- [Work instructions]: Below are some records. Write out exactly their lines from the one with "You are a computer-use" through the one with "Open info icon for Uniswap USDT / USDf", and leave the pictures behind.

- [Provided entries]:
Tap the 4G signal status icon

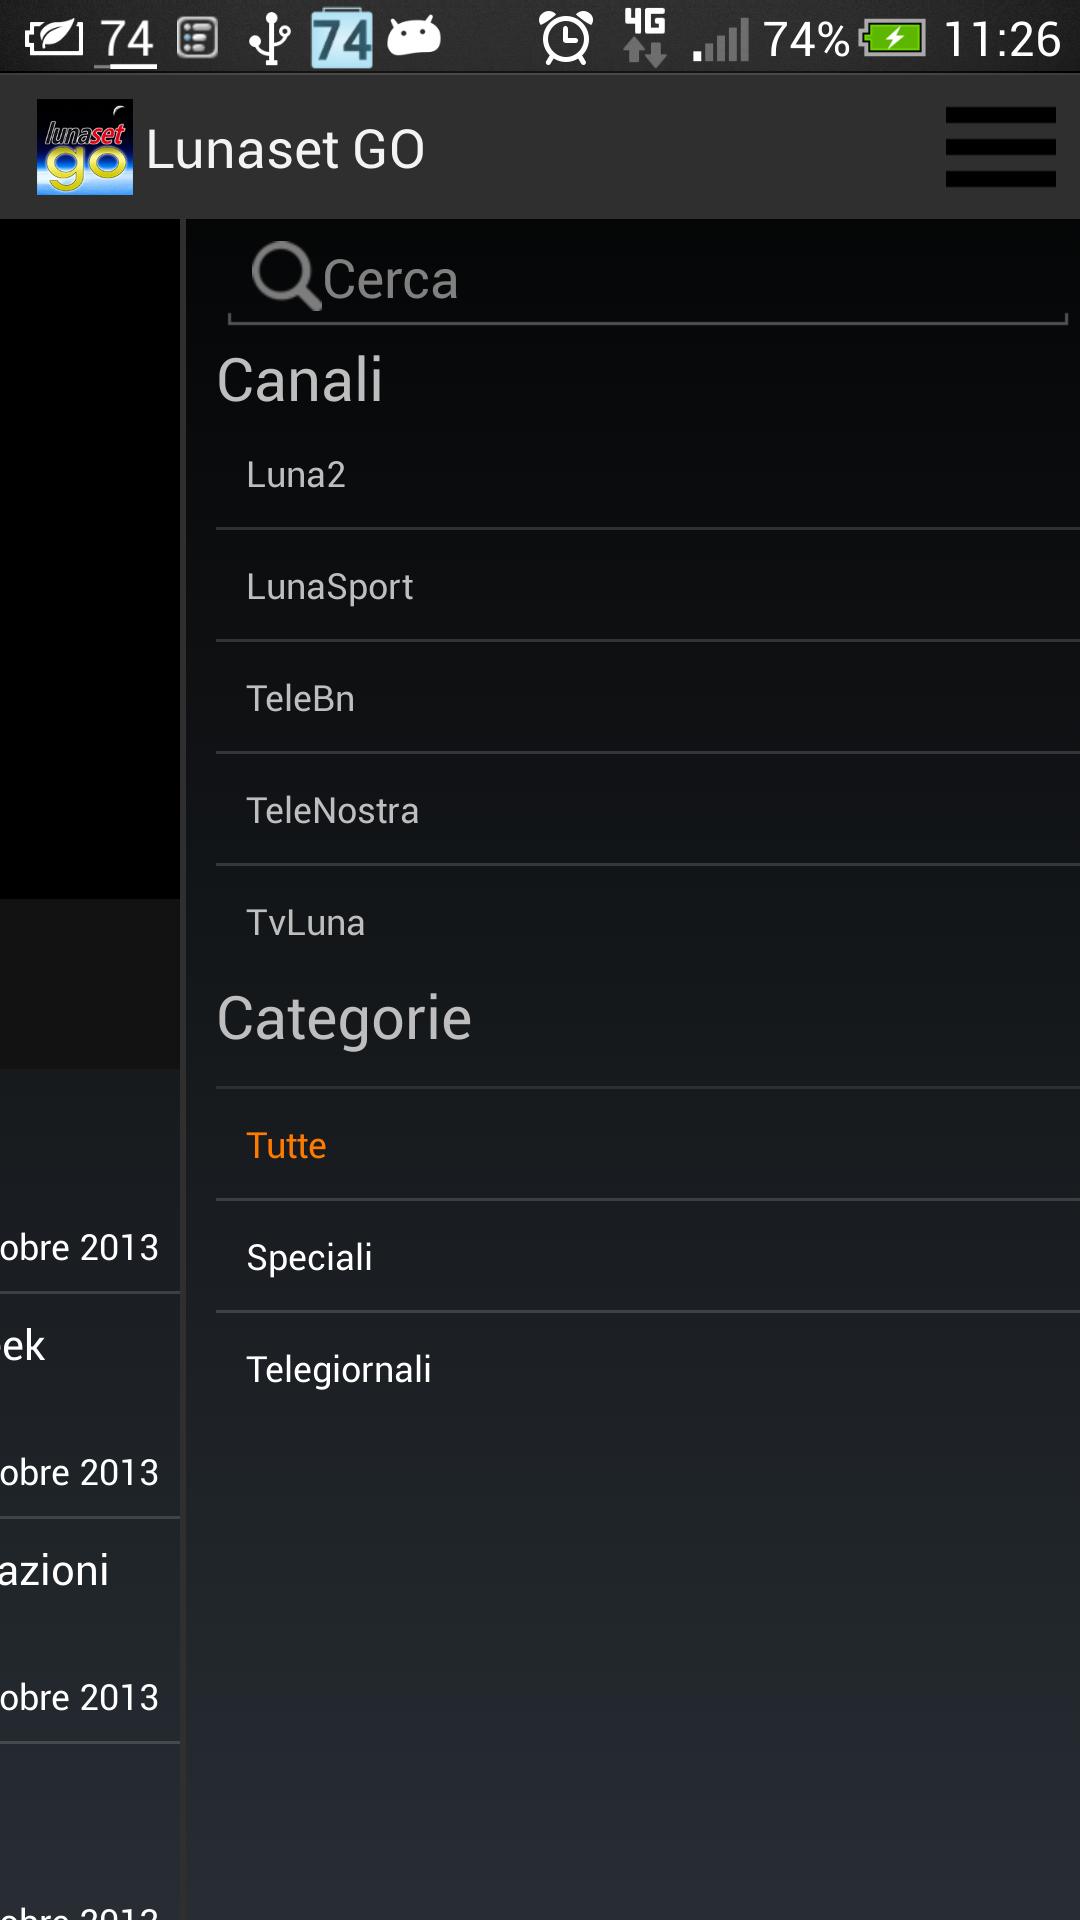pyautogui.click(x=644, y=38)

--

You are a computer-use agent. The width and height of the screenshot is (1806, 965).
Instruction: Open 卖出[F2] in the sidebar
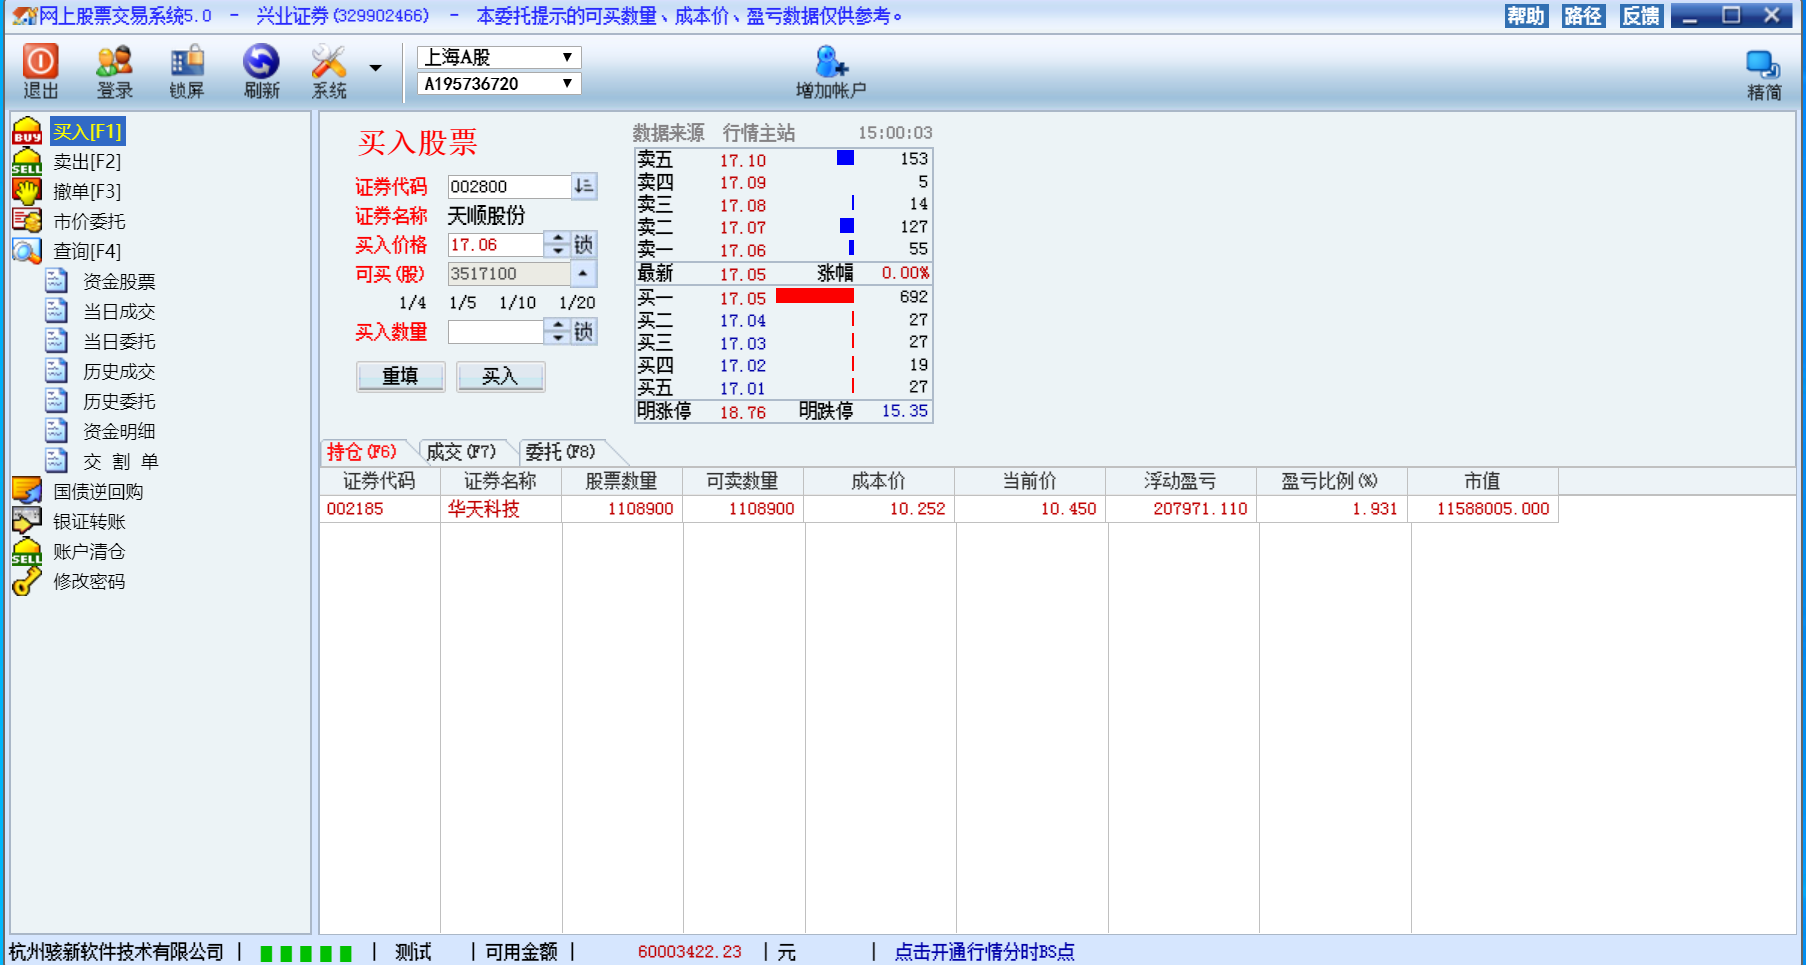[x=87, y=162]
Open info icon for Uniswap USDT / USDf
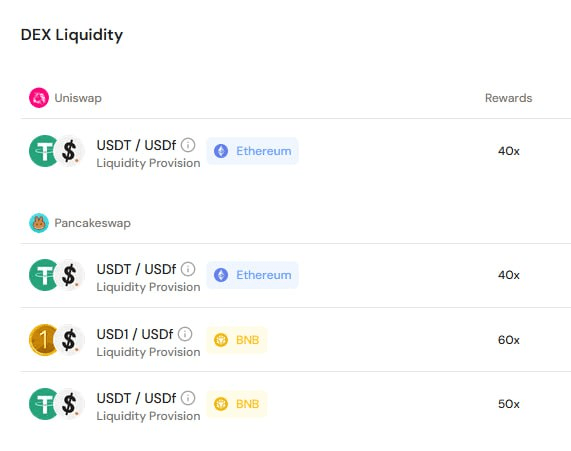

...

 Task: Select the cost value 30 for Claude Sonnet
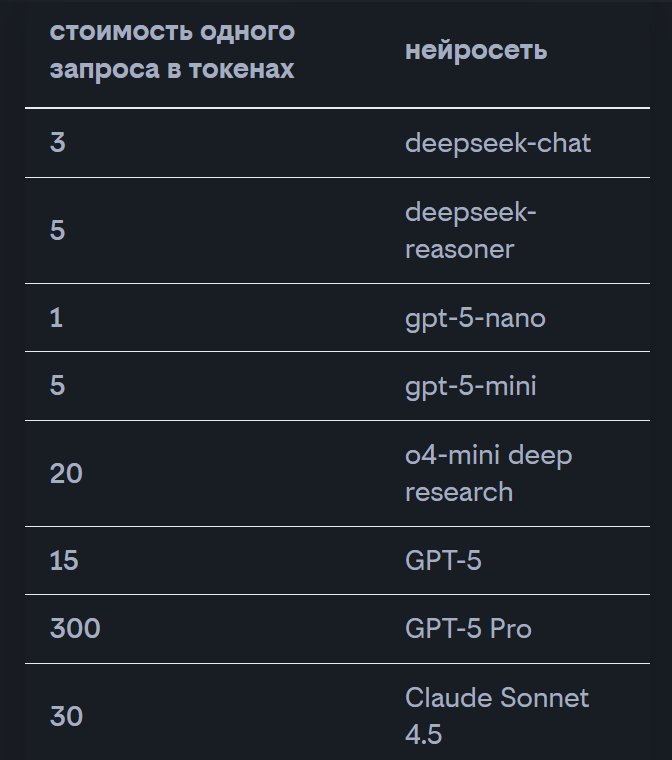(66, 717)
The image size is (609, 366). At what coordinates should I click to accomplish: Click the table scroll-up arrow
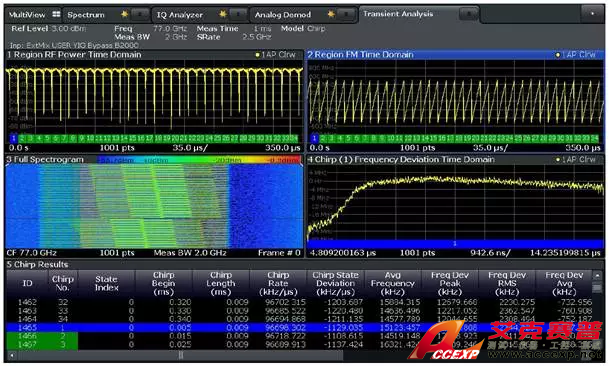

- [Finished exercise]:
You are a computer-use agent. The width and height of the screenshot is (1806, 965).
Instruction: Open 卖出[F2] in the sidebar
[x=87, y=162]
Open info icon for Uniswap USDT / USDf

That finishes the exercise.